In the course of the hearing, the claimants’ solicitors obtained witness evidence from a number of the claimants which made clear that at least some of them at the time had formed a mere assumption as to the relevant representation (that their car was lawful to drive and complied with emissions regulations) rather than being consciously aware of it. The question for the judge to decide was therefore whether, as VW contended, conscious awareness was required to sustain a claim in fraudulent misrepresentation as a matter of law.
The judge reviewed the authorities on implied representations, in particular the decision in Leeds. In Leeds, the judge had put significant weight on Property Alliance Group (PAG) v RBS  EWHC 3342 (see our blog post on the Court of Appeal decision) and Marme Inversiones v NatWest Markets plc  EWHC 366 (Comm) (see our blog post here), two earlier cases which had considered very similar alleged implied representations to the effect that LIBOR was set honestly and properly. In both those cases, the court considered (albeit obiter) that in order to prove reliance the claimant was required to show they had given contemporaneous conscious thought to the implied representation.

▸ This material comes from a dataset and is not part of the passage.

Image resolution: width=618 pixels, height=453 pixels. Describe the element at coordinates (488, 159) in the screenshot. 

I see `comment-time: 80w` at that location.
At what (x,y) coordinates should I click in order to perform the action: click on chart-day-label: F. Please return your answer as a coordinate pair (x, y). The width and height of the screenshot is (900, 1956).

The judge in Crossley found that the case before him was very different from Leeds, PAG and Marme. In Leeds, the judge had commented that she should be “cautious about expressing a principle which works well in the complex cases but which is unrealistic in more pedestrian situations” which led the judge in Crossley to conclude that a single test for what amounts to the necessary awareness may not be possible, and that he considered that VW’s conduct and the representations to be implied from it were both relatively simple, whereas in the LIBOR cases the representations were found to be extremely complex and intricate, and to have arisen from what was described in Leeds as, “a web of dealings…against the background of a web of prior communications written and oral” between the claimants and the bank. The judge also considered earlier authorities, in a non-banking context, which gave some support for the proposition that a relevant assumption or CFOT could be sufficient for a claimant to establish that they relied on an implied representation, in particular Gordon v Selico (1986) 18 HLR 219 in which the Court of Appeal had upheld a case in which there had been reliance on a CFOT (in relation to the non-existence of dry rot), which was hard to reconcile with Leeds.

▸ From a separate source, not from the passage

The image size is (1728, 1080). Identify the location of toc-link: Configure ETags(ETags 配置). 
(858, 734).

The judge also found that there were other compelling reasons why the fraudulent misrepresentation claim should be determined at trial rather than on a summary basis. First, summary judgment on the fraudulent misrepresentation claim would not have disposed of the whole case; there would still need to be a substantial trial to resolve the other claims. Second, VW’s conduct in relation to the defeat device and its alleged dishonesty would still be relevant at trial (even absent the fraudulent misrepresentation claim), meaning that there was likely to be evidence at trial concerning the same or similar factual matters as those traversed in the application. Finally, the law in this area could not (in the judge’s view) be said to be complete or fully developed, so that it was desirable to avoid determining the point of law in issue ahead of trial and in the absence of all relevant findings of fact.